Ultimately, Bounded Contexts are about breaking a large domain with smaller subdomains into explicit models with strong boundaries. Although it sounds simple, it can be challenging to get right in real-world scenarios, and can have profound negative implications on software scalability and maintainablity in the long-run if you get it really wrong.

Let's explore one technique for identifying Bounded Contexts, which focuses on the idea that the primary driver of a good context boundary is the Entities contained within it.

1. Copy all of the Entities over to a new section of the canvas, removing any duplicates.
2. (optional) Copy all of the Commands over to the new area of the canvas and align them underneath their corresponding Entities. This step makes it really clear which changes in the system correspond with which entitie, which can help to identify relationships between Entities.
3. Move strongly related Entities near each other.
4. Draw boxes around groups of related Entities and give meaningful names to each box. Each box should be relatively independent of each other (coupling is inevitably going to exist - all we can do is try to manage that coupling).
5. That's it - Bounded Contexts identified! Now we can port these Bounded Contexts back to the timeline. This will often result in the same Bounded Context appearing multiple times on the timeline, capturing different parts of the process.

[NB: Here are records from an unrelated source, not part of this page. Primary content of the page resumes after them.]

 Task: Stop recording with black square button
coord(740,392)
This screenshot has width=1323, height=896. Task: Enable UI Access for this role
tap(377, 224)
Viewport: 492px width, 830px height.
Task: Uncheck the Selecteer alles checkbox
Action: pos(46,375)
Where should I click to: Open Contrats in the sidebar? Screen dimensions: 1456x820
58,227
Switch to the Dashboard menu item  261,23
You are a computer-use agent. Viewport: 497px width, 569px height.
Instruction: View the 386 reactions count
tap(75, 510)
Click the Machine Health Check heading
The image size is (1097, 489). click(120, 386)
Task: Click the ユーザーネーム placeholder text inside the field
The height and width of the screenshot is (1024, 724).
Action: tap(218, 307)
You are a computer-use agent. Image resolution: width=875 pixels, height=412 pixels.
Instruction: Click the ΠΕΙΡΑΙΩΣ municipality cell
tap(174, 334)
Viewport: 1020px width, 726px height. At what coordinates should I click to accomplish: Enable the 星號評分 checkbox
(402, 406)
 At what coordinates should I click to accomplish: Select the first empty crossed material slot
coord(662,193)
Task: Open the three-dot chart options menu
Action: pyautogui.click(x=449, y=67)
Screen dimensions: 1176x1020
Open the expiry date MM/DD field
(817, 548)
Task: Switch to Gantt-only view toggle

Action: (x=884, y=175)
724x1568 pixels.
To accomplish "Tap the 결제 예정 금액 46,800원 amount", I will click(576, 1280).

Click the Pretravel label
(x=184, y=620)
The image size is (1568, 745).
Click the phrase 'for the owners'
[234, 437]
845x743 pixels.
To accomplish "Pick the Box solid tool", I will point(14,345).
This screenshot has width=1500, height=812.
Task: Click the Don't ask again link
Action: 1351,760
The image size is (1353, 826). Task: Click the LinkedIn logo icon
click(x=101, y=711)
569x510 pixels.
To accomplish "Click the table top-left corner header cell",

Although chooding Bounded Contexts is an art as much as it is a science, there are a couple of traps you might fall into (neither of which is likely to scale well):

1. Creating one or very few large Bounded Contexts which encapsulate many Entities.
2. Creating lots of tiny Bounded Contexts which each encapsulate one or very few Entities.

The sweet spot is probably going to be somewhere in-between these extremes.

"All models are wrong, but some are useful" is a common statistics aphorism which applies here too.

There are many ways to model the same problem space but some are better than others. Choice of Entities and Bounded Contexts are probably the two largest factors differentiating a useful model from a non-useful one. But it takes time and practice to master the art of "domain modelling".

THe chances are you've managed to create a useful model of the problem space which will work for now, but it might start to crumble down the line as business requirements change or you realise you've missed an important concept. Embracing that models will likely need to adapt over time as you discover more about the domain will set you up for success much more than striving to find the "perfect" model ever will.

Example solutions, which we'll use for the coming sections of the workshop, can be found in SOLUTIONS.md on this branch.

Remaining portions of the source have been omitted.